▸ Provided data
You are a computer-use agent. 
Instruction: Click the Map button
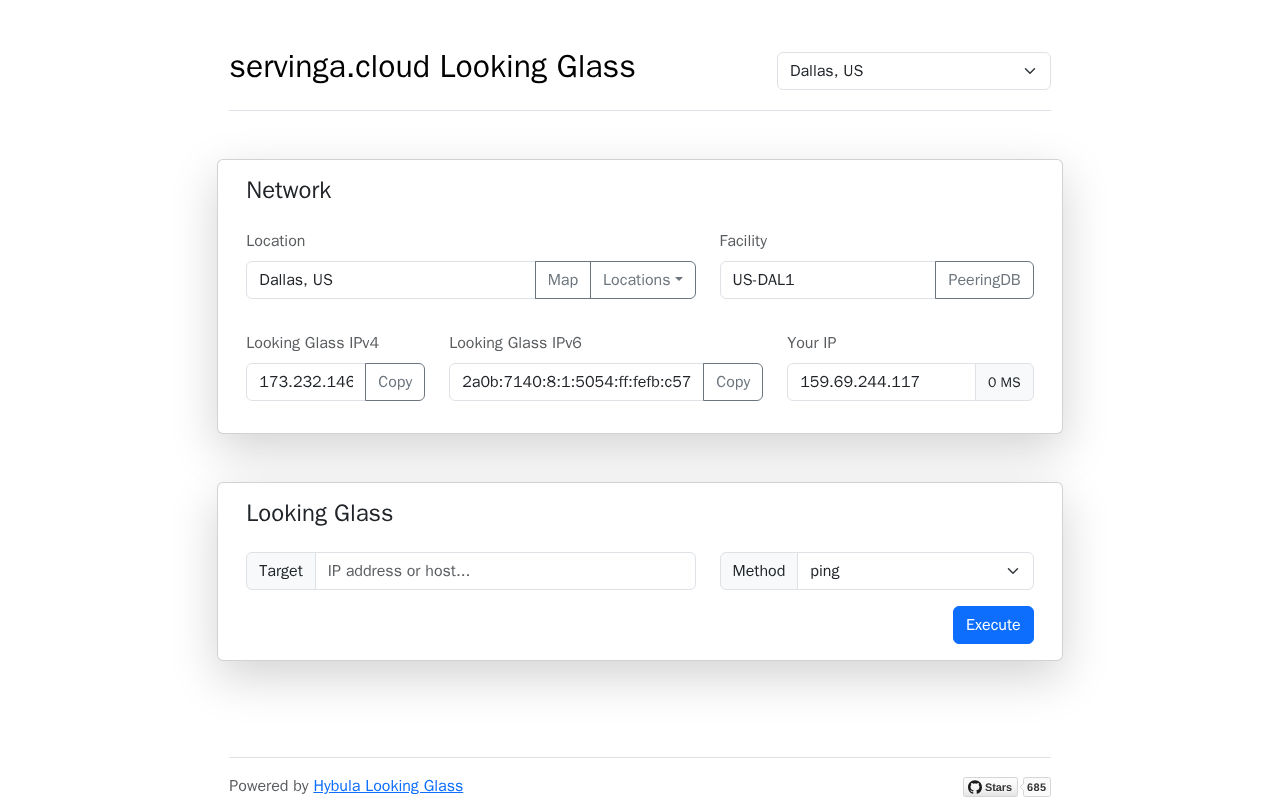click(x=563, y=280)
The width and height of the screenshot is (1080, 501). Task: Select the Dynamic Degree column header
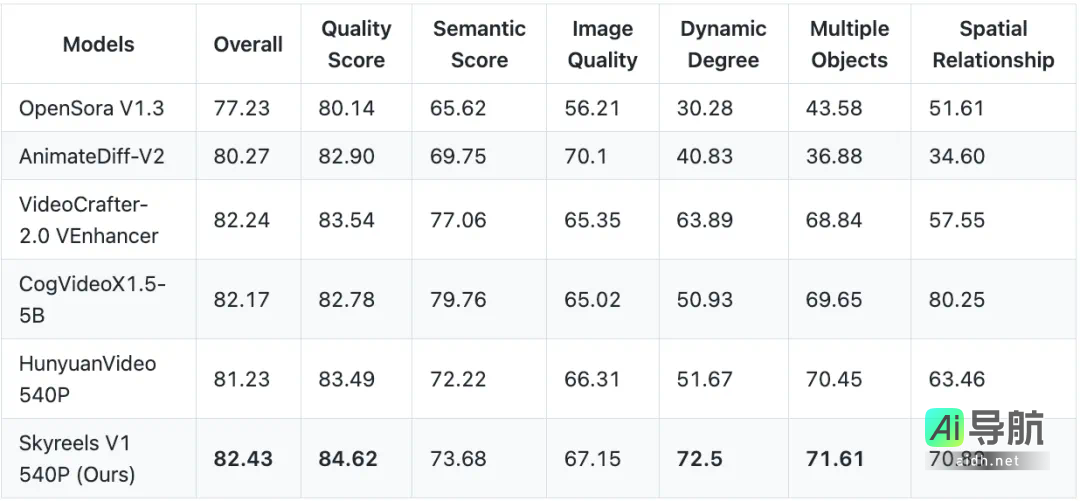click(723, 44)
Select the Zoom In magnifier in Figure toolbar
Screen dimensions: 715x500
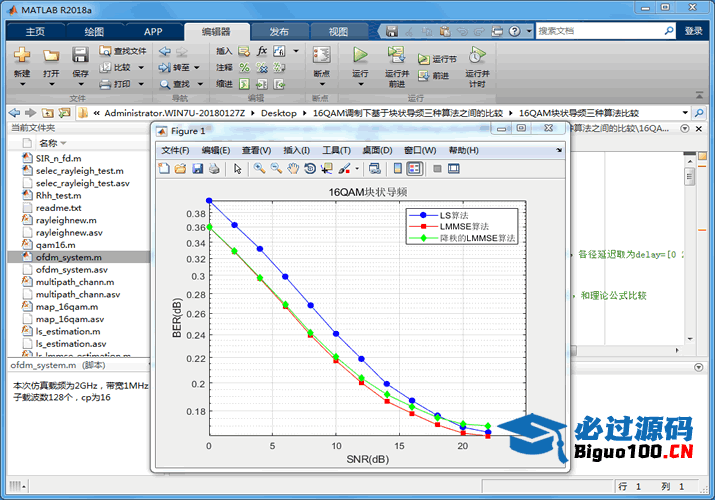click(259, 169)
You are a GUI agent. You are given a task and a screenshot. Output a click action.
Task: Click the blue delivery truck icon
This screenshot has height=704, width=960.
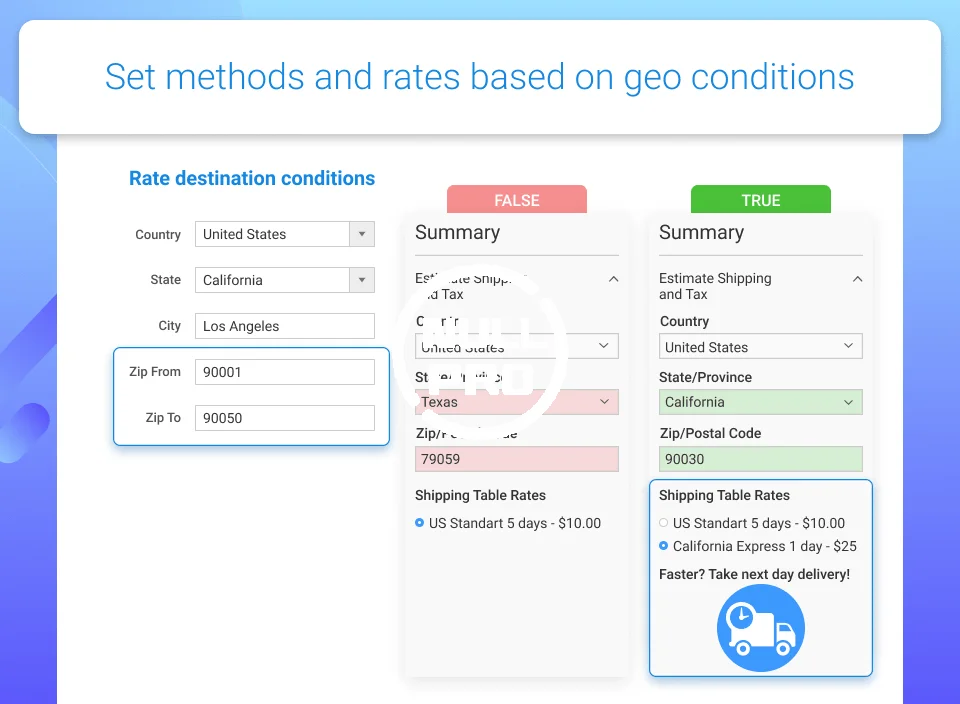[760, 628]
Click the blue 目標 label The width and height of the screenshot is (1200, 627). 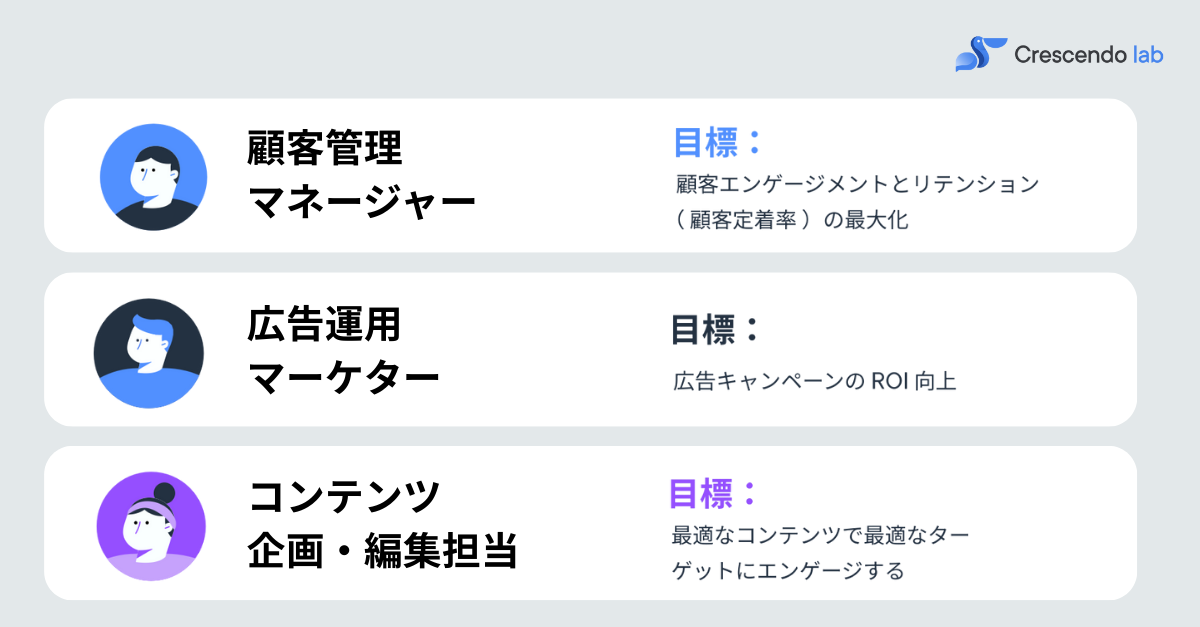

▸ What to produce
Restate the material above word for word, so that nothing changes except that the pictures are gone.

▸ Result of this exercise
You are a computer-use agent. 
Instruction: Click the Map button
click(x=563, y=280)
The width and height of the screenshot is (1080, 501). Task: Select the Dynamic Degree column header
click(723, 44)
Select the Zoom In magnifier in Figure toolbar
Screen dimensions: 715x500
click(259, 169)
You are a GUI agent. You are given a task and a screenshot. Output a click action.
Task: Click the blue delivery truck icon
This screenshot has height=704, width=960.
[760, 628]
Click the blue 目標 label The width and height of the screenshot is (1200, 627). 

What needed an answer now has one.